Si tratta di un modello basato su una linea verticale profonda e solida che definisce la professionalità della persona (ad esempio: ingegnere, ortopedico, enologo) e un’altra linea orizzontale superiore che permette alla persona di lavorare in diversi ruoli e contesti, fondendo i due concetti essenziali della multidisciplinarietà e del multiculturalismo.

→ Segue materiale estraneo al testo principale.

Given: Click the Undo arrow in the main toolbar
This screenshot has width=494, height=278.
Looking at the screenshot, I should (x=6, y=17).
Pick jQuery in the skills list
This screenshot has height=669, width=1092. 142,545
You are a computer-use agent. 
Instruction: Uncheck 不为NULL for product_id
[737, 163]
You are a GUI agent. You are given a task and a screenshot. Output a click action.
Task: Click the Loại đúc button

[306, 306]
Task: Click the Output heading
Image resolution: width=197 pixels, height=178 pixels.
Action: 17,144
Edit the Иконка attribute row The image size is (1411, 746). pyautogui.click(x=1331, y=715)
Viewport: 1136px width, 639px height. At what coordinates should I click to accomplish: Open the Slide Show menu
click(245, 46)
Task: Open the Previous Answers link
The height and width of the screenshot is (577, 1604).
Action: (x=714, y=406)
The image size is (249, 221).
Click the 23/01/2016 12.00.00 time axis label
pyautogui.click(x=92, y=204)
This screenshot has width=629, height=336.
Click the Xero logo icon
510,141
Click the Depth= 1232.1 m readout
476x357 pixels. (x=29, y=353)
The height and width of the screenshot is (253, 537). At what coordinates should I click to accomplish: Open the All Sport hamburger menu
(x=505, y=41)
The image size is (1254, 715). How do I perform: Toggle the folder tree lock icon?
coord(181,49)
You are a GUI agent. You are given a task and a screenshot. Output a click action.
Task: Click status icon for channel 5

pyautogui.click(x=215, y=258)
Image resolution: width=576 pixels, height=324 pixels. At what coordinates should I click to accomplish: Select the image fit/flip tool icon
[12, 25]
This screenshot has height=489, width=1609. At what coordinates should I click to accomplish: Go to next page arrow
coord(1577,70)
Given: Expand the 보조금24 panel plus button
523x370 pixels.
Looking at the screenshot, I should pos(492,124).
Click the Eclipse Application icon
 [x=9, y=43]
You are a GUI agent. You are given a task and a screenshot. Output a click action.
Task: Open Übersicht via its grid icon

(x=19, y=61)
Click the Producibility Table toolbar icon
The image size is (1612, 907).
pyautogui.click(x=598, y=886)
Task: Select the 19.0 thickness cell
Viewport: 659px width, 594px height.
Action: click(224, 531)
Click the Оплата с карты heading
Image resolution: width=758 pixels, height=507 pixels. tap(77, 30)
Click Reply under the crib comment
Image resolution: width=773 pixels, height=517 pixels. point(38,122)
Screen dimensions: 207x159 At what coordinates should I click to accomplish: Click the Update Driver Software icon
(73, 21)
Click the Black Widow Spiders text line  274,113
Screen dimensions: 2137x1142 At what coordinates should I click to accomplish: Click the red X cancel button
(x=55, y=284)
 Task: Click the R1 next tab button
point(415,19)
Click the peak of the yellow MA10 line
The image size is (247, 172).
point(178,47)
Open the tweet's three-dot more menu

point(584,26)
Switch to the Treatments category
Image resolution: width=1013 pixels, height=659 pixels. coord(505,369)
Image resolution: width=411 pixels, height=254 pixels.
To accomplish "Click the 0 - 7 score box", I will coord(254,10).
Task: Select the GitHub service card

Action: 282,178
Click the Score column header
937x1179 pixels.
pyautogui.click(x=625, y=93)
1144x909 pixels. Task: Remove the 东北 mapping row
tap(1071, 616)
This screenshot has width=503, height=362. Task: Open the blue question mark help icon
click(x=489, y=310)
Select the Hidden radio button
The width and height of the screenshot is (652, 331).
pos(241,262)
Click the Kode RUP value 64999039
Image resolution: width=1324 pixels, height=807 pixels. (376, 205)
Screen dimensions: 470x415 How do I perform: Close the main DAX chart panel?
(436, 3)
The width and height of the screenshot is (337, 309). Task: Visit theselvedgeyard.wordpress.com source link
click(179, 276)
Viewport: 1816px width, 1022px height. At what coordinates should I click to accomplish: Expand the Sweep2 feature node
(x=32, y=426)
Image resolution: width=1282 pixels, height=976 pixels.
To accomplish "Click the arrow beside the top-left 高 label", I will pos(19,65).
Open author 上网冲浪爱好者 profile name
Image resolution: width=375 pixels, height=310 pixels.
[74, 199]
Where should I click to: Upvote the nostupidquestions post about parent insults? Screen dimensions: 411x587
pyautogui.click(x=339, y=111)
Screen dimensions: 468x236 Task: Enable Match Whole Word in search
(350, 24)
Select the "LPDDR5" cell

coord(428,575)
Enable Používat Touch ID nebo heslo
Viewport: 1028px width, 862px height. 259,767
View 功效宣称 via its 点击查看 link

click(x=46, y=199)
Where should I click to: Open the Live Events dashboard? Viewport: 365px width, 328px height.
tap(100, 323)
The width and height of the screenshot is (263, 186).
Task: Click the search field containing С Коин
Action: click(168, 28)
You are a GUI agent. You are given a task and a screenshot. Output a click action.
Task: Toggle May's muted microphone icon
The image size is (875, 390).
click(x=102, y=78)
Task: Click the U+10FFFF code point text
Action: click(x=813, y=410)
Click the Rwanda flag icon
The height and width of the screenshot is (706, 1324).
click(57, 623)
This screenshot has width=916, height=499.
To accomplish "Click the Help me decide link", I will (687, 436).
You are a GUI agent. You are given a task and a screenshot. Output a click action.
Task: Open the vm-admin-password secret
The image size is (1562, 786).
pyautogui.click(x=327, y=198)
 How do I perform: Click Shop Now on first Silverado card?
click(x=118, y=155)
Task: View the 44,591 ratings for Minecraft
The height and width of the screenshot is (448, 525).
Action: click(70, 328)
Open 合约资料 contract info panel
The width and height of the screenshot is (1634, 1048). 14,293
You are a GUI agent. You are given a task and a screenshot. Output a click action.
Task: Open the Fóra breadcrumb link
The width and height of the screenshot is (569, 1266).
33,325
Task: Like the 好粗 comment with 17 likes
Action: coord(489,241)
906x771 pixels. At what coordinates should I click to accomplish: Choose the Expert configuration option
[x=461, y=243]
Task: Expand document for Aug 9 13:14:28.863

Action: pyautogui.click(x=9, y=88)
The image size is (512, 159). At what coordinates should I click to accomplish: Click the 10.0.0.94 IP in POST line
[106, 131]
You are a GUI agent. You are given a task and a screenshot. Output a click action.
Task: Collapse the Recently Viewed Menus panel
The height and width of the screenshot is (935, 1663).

"La formazione post-laurea e, nello specifico, le business school – commenta Antonio Ragusa dean e fondatore della Rome business school – svolgono un ruolo chiave nell’identificazione delle necessità del mondo del lavoro e nel fornire un supporto educativo collegato alla domanda di competenze che proviene dal mondo delle imprese Puntare su una formazione di alto profilo e di carattere specialistico come quello offerto da una business school è il miglior investimento che si possa fare per il proprio futuro".

Come dimostrano "anche i dati emersi dal nostro 'Employment report' l’85% dei nostri studenti trova un’occupazione a tre mesi dal conseguimento del diploma e registra un aumento di stipendio del 121% rispetto alla media pre-master. Nel nostro caso l’elemento che si rivela vincente è l’accento sullo sviluppo trasversale di competenze tecnico-specifiche e di soft skills insieme unite alla formazione di un mindset adatto a lavorare in contesti multiculturali per la forte caratterizzazione internazionale del nostro network".